We have a rancher deployment with about 160 containers across 20 hosts running v1.1.0, I have noticed our server is getting slower and slower. I have increased the heap reservation of the service to 4GB which did help for a while. I’m currently using an m4.large instance, we are seeing massive cpu contention (around 17 load average).
I was curious if there are any guidelines around what the appropriate server size should be based on deployment size, I understand it’s not an exact science, but any insight would help.
As for the health of my installation, there aren’t really any errors in the logs, I have 2 long running processes, both of which are agent reconnect jobs that timed out a month ago, doesn’t seem like there is an easy way to kill those either.

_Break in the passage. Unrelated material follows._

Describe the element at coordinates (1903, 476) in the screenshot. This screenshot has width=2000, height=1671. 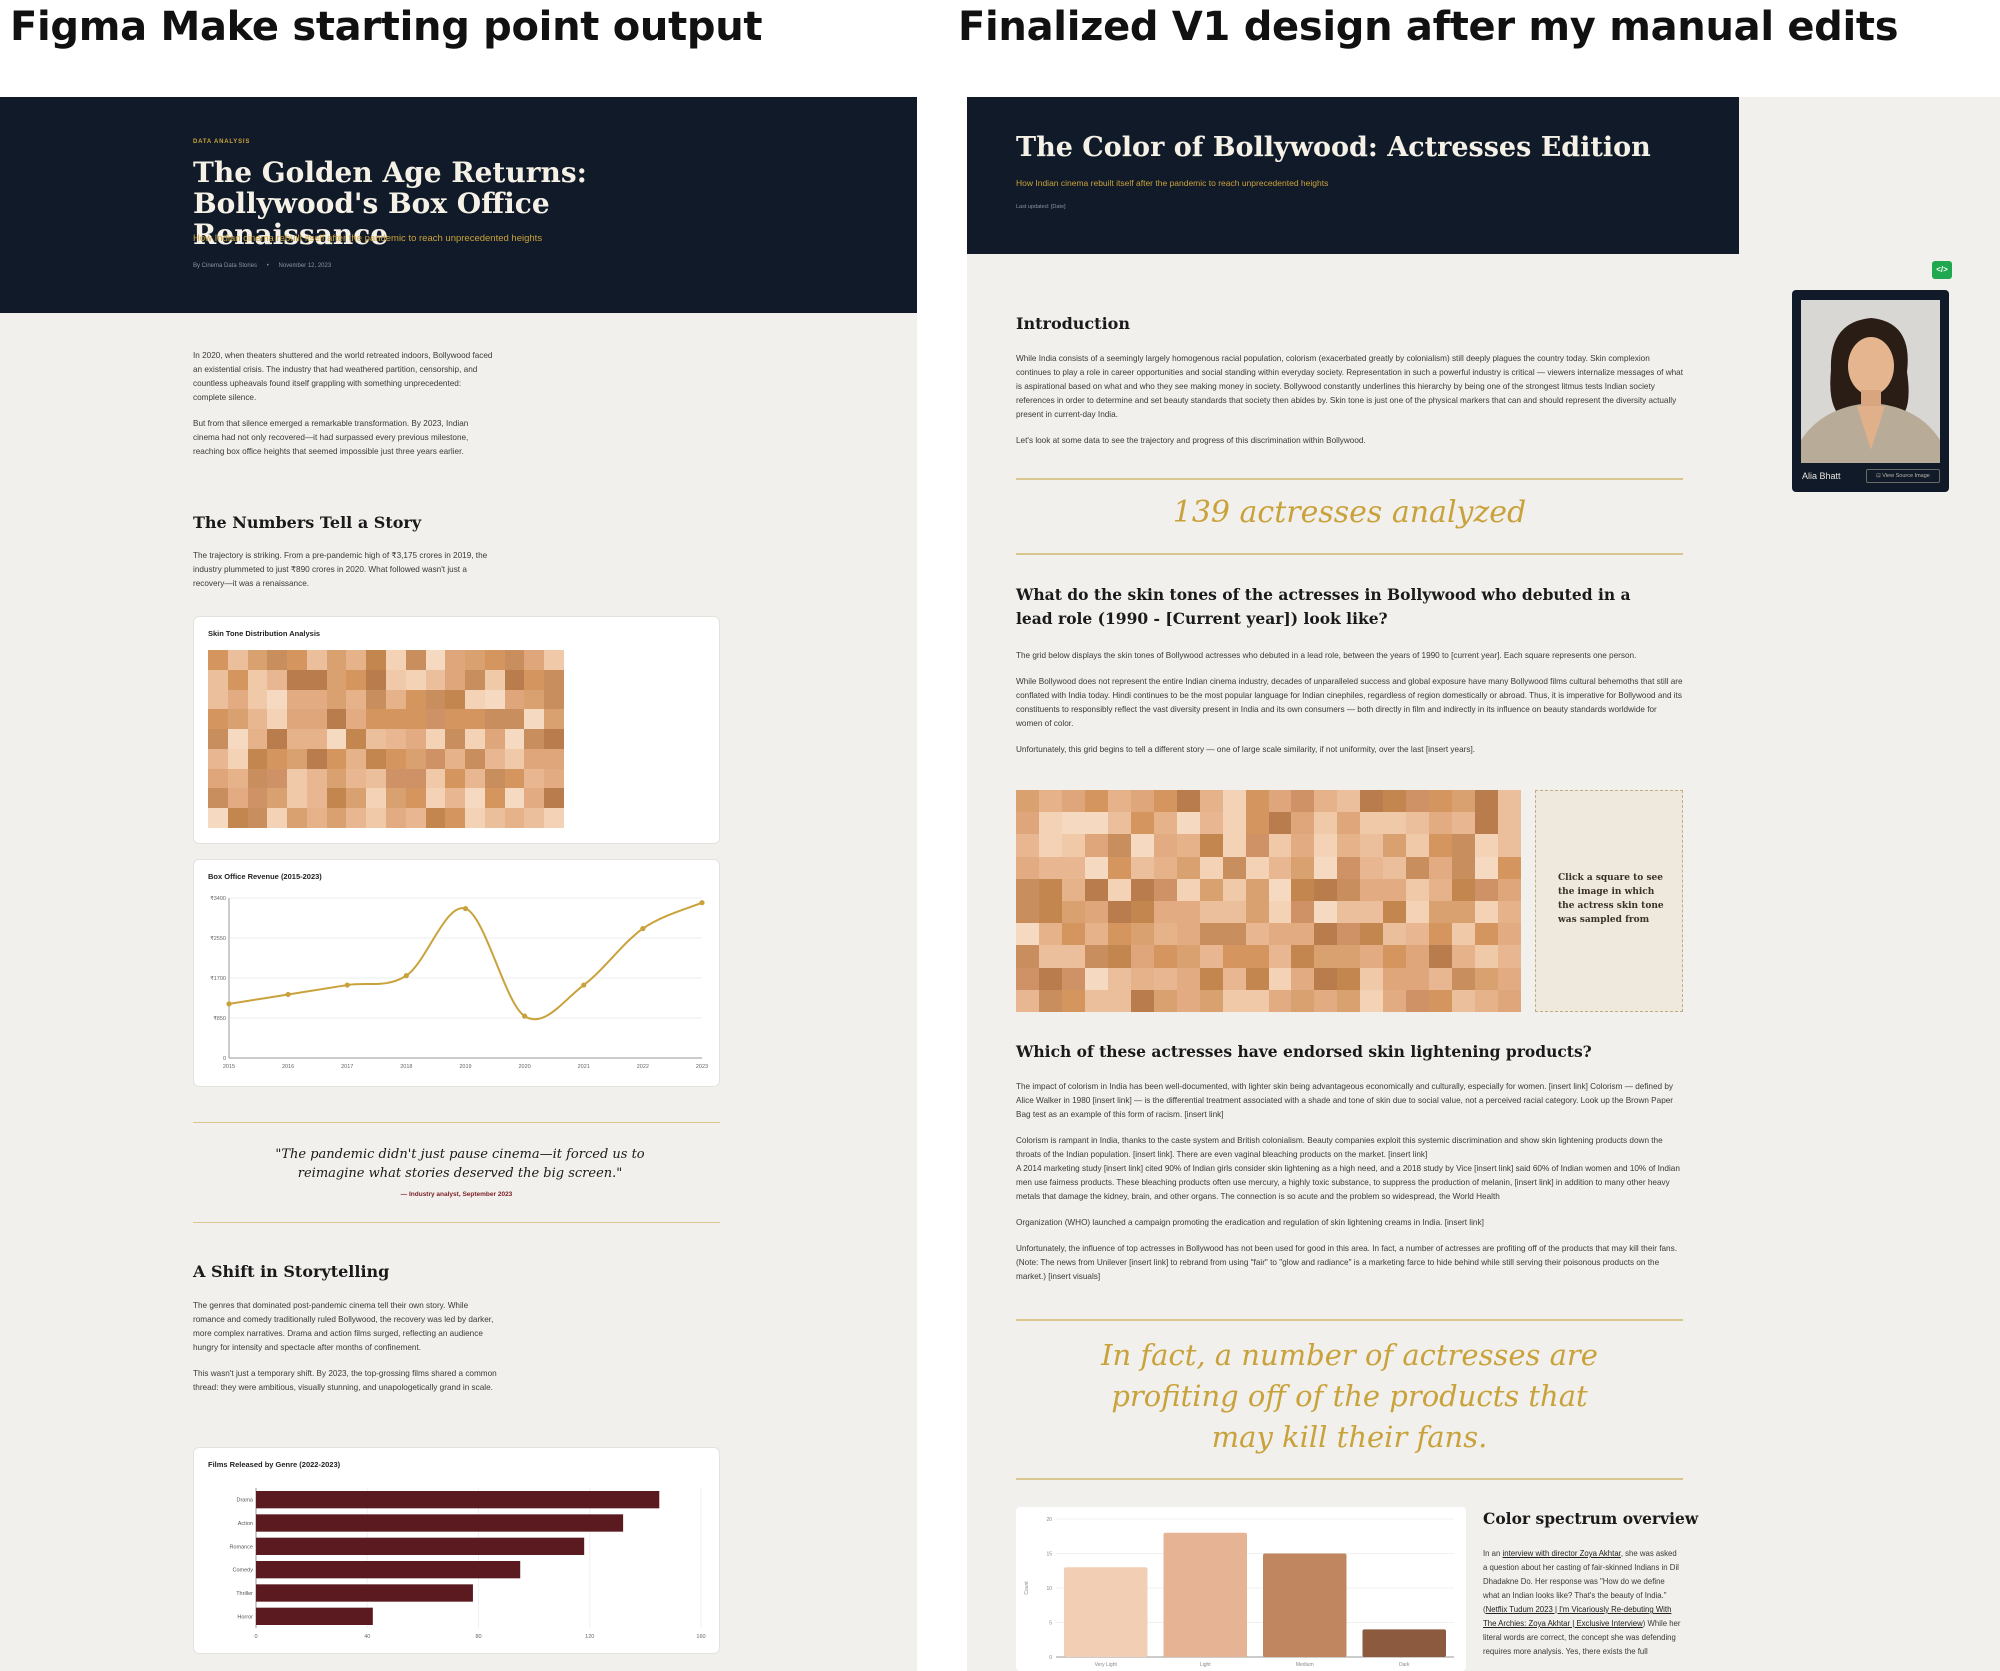
I see `view-source-button: ⊡ View Source Image` at that location.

We are working on some best practice guides along with some sizing recommendations. In the mean time, I’m guessing you are using the embedded MySQL database inside the container. Rancher performance is largely driven by the DB performance.
OK, if the DB is separated out already thats good.
2.4 GB database size isn’t unusual, typically it gets larger because of a process that is hung and keeps logging.
The processes that get stuck in the process view are usually trying to act on a resource that is in an irreconcilable state somewhere. If you can expand the process and see what step it gets to, and the resource, you can click into the API and disable/delete/etc the resource to free it up. It is unfortunately somewhat of a pain.
Also, since Rancher continues to try and reconcile the resources it does chew up threads and will make it seem like Rancher is slow, though it is trying really hard to be good
So for that one, the agent:id in the first image is a link and should take you to the api and should have the deactivate button. For whatever reason, its expecting it to reconnect. Do you have an environment where theres a host trying to reconnect?
For your current install, I would think 8GB machine would be sufficient, as long as the DB is pretty snappy.
However we still experience same performance issues, at times the rancher server is unresponsive… and eventually after many seconds up to a minute it comes back. This makes the UI totally unusable during this time.
We have a 8GB ram and 4 CPUs. The host is large enough for the single node setup I believe. We just see temporarily big spikes in CPUs usage as @Daniel_Jensen describes above.
Our rancher is serving a total of 60-80 hosts spread over 6-8 environments. There are possible hundreds of containers in total. We run all environments in Cattle. Docker engine 1.10.3 on CentOS7.
What is the total amount of hosts and containers cattle can manage? Any scalability tests available?
@cloudnautique Thanks! So I hit the deactivate button and most of the tasks have disappeared, however, a few of them are still stuck in the deactivating state. Is there anything else that can be done to remove them from the worker queue?
Also as soon as 1.2.0 is GA I’ll upgrade to it and see if it makes a difference.